If you manage Windows devices at scale, you’ve probably had the same thoughts. When Microsoft releases an out-of-band update, it’s usually for a good reason—and suddenly your carefully planned Patch Tuesday flow doesn’t quite fit anymore.
That’s exactly why I decided to write this post. I found myself explaining the same approach multiple times over the last few days, and rather than repeating it in meetings and chats, I wanted to put it all in one place and share it with everyone.
In this post, I’ll walk through how you can use Intune’s Expedited Quality Updates to roll out critical fixes quickly, and just as importantly, what to watch out for when you do. Hopefully, this helps you make a calm, informed decision the next time an out-of-band update lands in your tenant.
Expedited Updates
Intune actually gives us a tool for those It’s called Expedited Quality Updates.
What it does is pretty straightforward: it creates a high-priority update path that completely ignores your normal deferral settings. So if your update rings usually say “wait 5 days before installing quality updates” expedited updates don’t care. The selected update gets pushed as soon as the device can take it.
This is very much a break-glass feature. You don’t use it every month, but when Microsoft drops an out-of-band update for a serious vulnerability, this is the button people start hovering over.
A few things you really need to think about before using it
Expedited updates are powerful, but they’re not subtle. Before you deploy one, make sure you understand what you’re trading off.
1. You’re skipping your safety net
Your update rings exist for a reason. Pilot rings, broad rings, phased rollouts all of that is there to catch problems before they hit everyone.
When you expedite an update, you’re choosing to bypass that entire model.
The reality: if the out-of-band update causes issues, you won’t discover that in a small test group first. You’ll discover it in production. Everywhere. At the same time.
That doesn’t mean you shouldn’t do it but it does mean you should be very intentional about when you do.
2. Users are going to notice (especially the reboot)
This is not a “silent install in the background” kind of update.
Expedited updates come with tight deadlines for installation and restart, because the whole point is to secure the device as fast as possible.
What this looks like for users:
They’ll see notifications. They’ll be asked to restart. And if you set the deadline to 0 days, that restart can happen very quickly possibly right in the middle of a meeting or while they’re working on something unsaved.
This is where a bit of communication goes a long way. Even a short message like “we’re pushing a critical security fix today, please expect a reboot” can save you a lot of annoyed Slack messages later.
How to Configure an Expedited Update
Here is how to set it up in the Intune console.

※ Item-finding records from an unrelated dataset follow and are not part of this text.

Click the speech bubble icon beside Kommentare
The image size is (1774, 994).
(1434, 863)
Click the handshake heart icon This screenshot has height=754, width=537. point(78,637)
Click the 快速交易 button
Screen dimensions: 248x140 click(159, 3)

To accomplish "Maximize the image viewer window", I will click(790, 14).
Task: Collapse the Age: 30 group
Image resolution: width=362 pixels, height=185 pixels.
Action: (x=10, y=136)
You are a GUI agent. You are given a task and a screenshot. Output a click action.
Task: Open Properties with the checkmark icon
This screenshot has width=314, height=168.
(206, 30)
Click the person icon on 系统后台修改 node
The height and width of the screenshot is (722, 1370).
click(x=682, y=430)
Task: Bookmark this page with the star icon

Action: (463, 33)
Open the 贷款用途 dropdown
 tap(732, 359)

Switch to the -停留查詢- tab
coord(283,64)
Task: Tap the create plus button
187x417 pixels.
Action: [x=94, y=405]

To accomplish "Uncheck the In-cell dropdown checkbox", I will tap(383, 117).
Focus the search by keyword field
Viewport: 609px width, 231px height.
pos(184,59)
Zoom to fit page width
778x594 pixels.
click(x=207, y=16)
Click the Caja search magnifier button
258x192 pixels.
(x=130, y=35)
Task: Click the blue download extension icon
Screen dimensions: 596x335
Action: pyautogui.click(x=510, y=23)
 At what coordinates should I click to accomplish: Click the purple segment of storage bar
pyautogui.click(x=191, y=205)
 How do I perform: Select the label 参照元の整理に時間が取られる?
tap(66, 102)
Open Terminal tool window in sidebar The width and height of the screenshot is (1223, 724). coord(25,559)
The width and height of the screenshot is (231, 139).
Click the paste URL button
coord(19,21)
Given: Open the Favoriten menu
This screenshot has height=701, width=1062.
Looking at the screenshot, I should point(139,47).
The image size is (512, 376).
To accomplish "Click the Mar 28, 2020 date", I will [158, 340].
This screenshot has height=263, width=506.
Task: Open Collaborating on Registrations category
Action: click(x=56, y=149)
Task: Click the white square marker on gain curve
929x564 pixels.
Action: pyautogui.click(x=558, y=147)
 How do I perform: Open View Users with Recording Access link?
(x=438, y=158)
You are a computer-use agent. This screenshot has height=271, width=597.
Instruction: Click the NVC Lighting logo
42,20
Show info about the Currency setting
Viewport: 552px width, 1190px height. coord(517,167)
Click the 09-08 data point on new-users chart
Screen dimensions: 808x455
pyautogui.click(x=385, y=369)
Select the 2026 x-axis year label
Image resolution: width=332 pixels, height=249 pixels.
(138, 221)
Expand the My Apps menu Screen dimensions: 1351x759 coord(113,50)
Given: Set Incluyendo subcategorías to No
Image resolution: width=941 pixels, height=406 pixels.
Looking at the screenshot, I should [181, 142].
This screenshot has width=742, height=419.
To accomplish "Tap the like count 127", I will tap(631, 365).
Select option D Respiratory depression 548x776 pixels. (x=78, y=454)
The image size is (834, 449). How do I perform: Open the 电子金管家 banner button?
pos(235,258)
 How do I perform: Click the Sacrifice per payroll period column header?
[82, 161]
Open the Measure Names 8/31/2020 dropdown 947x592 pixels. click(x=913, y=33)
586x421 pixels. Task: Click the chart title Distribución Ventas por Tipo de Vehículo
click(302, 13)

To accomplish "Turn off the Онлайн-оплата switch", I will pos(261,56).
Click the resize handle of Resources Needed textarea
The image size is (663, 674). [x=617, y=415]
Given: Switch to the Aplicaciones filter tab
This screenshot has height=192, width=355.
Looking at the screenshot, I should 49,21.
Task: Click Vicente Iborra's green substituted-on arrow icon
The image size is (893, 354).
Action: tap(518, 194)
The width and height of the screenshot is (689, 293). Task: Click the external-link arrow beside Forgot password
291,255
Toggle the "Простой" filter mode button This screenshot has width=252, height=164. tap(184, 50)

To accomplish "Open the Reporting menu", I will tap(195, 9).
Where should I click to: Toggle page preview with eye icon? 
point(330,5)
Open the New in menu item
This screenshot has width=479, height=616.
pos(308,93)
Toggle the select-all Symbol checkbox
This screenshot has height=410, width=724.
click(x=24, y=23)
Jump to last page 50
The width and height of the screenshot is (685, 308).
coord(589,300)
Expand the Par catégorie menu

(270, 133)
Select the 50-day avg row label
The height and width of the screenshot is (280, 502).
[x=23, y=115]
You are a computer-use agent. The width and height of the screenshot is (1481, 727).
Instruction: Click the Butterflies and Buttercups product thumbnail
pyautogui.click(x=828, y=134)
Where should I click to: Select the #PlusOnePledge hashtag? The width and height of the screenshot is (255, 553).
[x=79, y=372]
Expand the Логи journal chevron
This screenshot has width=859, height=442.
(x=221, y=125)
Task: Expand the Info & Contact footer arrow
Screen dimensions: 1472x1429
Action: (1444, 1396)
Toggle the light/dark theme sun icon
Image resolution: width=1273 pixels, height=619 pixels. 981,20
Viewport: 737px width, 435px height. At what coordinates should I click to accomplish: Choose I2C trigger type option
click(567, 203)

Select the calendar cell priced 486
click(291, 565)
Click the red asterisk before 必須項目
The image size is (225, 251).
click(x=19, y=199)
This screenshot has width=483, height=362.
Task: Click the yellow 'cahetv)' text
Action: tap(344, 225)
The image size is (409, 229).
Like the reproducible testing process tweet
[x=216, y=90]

Step 1: Create the Profile
- Go to Devices > Windows 10 and later updates > Quality updates.
- Click + Create profile.
Step 2: Settings & The “Hint” This is where you define which update is urgent.
- Name: Give it a clear name (e.g.,
URGENT: Expedite Security Update [Date]). - Expedite installation if device OS version less than:
- This dropdown list is populated by Microsoft with valid release targets.
- Example Case: In our current scenario, you would look for the entry explicitly dated January 24, 2026 (or referencing the specific security release). Selecting this ensures devices don’t stop patching until they hit that specific build level.
- Number of days to wait before restart:
- 0 Days: The most aggressive. Forces the install and reboot ASAP.
- 1 Day: Gives users a 24-hour grace period to finish work.
Step 3: Assignments Assign the profile to your devices.
- Pro Tip: Even in an emergency, if you can afford a few hours, deploy to a small “Canary” group first to verify the OOB update doesn’t break critical business apps before hitting “All Devices.”

Monitoring the Status
Once deployed, standard update reports might lag. Use the dedicated Windows Expedited Update Report (under Reports > Windows Updates) to track progress.
In the case of our recent example, you would be watching the report to ensure devices are rapidly moving to builds 26200.7628 / 26100.7628.